Subject: Re: ahc bug in current? (was: ccd changed in current?)
To: Michael L. VanLoon -- HeadCandy.com <michaelv@mindbender.serv.net>
From: None <tober@albino.ir.bbn.com>
List: current-users
Date: 08/29/1997 14:34:12
> [...] 
> To give more info on the installed hardware, here's the dmesg output
> from booting my 1.2+ kernel:
> 
> NetBSD 1.2 (MINDBENDER) #417: Tue Mar 11 21:47:49 PST 1997
>     michaelv@MindBender.serv.net:/u/src/sys/arch/i386/compile/MINDBENDER
> [...]
> ppb0 at pci0 dev 11 function 0: Digital Equipment DECchip 21050 PCI-PCI Bridge (rev. 0x02)
                                  ^^^^^^^^^^^^^^^^^^^^^^^^^^^^^^^

> pci1 at ppb0 bus 1
> ahc1 at pci1 dev 4 function 0
> [...]

While this may or may not be the problem, you should know that the DECchip
21050 is a first-generation PCI-to-PCI bridge and contains a serious design
flaw.  It is susceptible to deadlock under certain conditions.  Under certain
cirumstances where a downstream and an upstream transaction are trying to
proceed through a 21050 simultaneously, neither transaction will ever proceed.
This depends on how "aggressive" the devices involved are with respect to
retrying a transaction that encountered a temporary failure.  This happens
because the 21050 can only actually be working on one transaction (either
upstream or downstream) at once and it does not implement PCI delayed reads.
Thus, when, for example, an upstream transaction is starting but the 21050 is
in the midst of a downstream read, the 21050 will back off the
master on the subordinate bus but then be unable to finish the posted write
because the subordinate bus device is busy.  This can go on infinitely.

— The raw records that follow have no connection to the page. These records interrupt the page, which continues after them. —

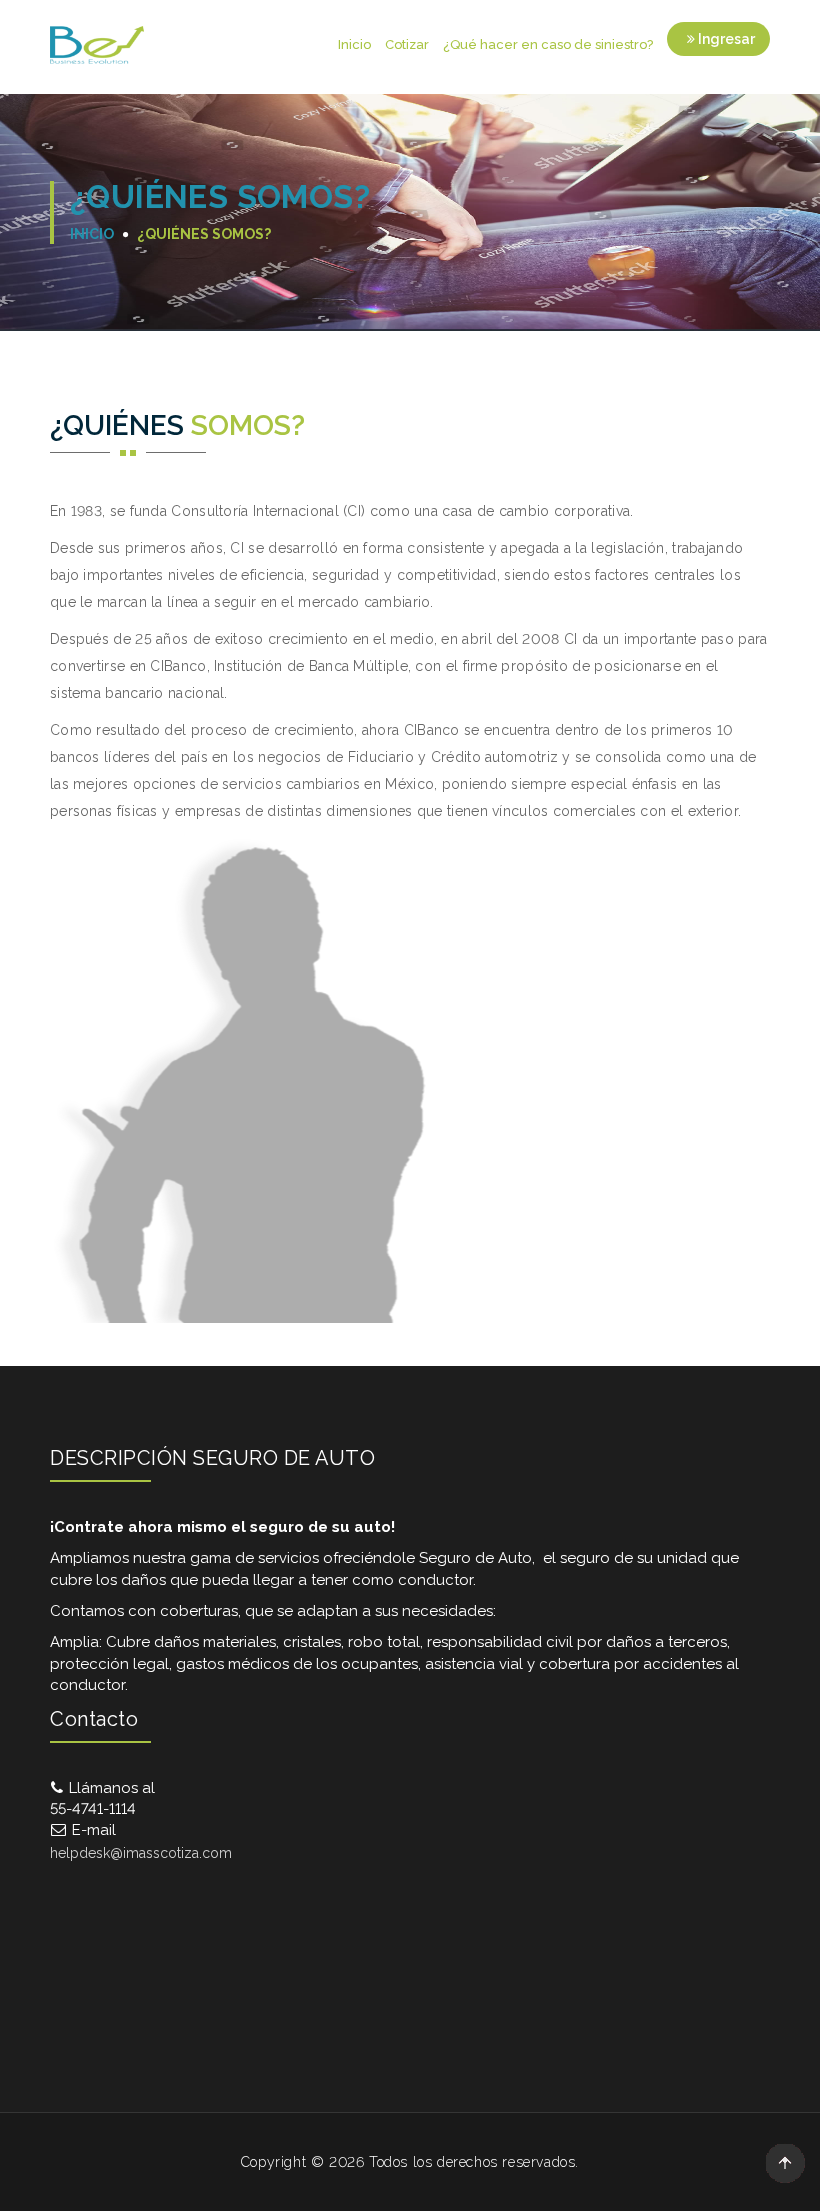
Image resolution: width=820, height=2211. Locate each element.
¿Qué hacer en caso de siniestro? (548, 44)
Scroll (785, 2163)
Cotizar (407, 44)
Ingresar (725, 39)
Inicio (354, 44)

Whether the deadlock situation will occur is difficult to predict.  It depends
on device implementation details.  It becomes much more likely that it will
happen when the same upstream device and the same downstream device are
simultaneously attempting to master each other.  It becomes more likely with
additional loading on the buses involved.  It also becomes very much more
likely with multiple-level PCI-to-PCI bridging with the 21050 (e.g. - having
a PPB on the main PCI bus which attaches a subordinate PCI bus which itself
has a PPB on it attaching a bus which is subordinate to that one, then put
a bus-mastering device on that 2nd subordinate bus).  This deadlock situation
can readily be detected with a PCI bus analyzer, though not everyone has
access to one.  If it is readily possible to do so, I suggest trying a 
different PPB such as the DECchip 21150, which complies with the PCI 2.1
PPB specification and implements delayed reads.  Delayed reads solve the
deadlock problem present in the 21050 by allowing a single read through a
PPB to take place as two PCI transactions.  In the first transaction, the PPB
finds out what address the device wants to read but doesn't actually do the
read through the bridge at that time.  At some time when it is able to, the
bridge actually does the read on the other attached bus, storing the result
in an internal register which is paired with the register where it stored
the address before.  Finally, the original master eventually retries its
read and gets an immediate response because the bridge has stored the result.
It is possible that an optimization to the ahc driver at some point to use
DMA more could have made deadlock much more likely.
-ben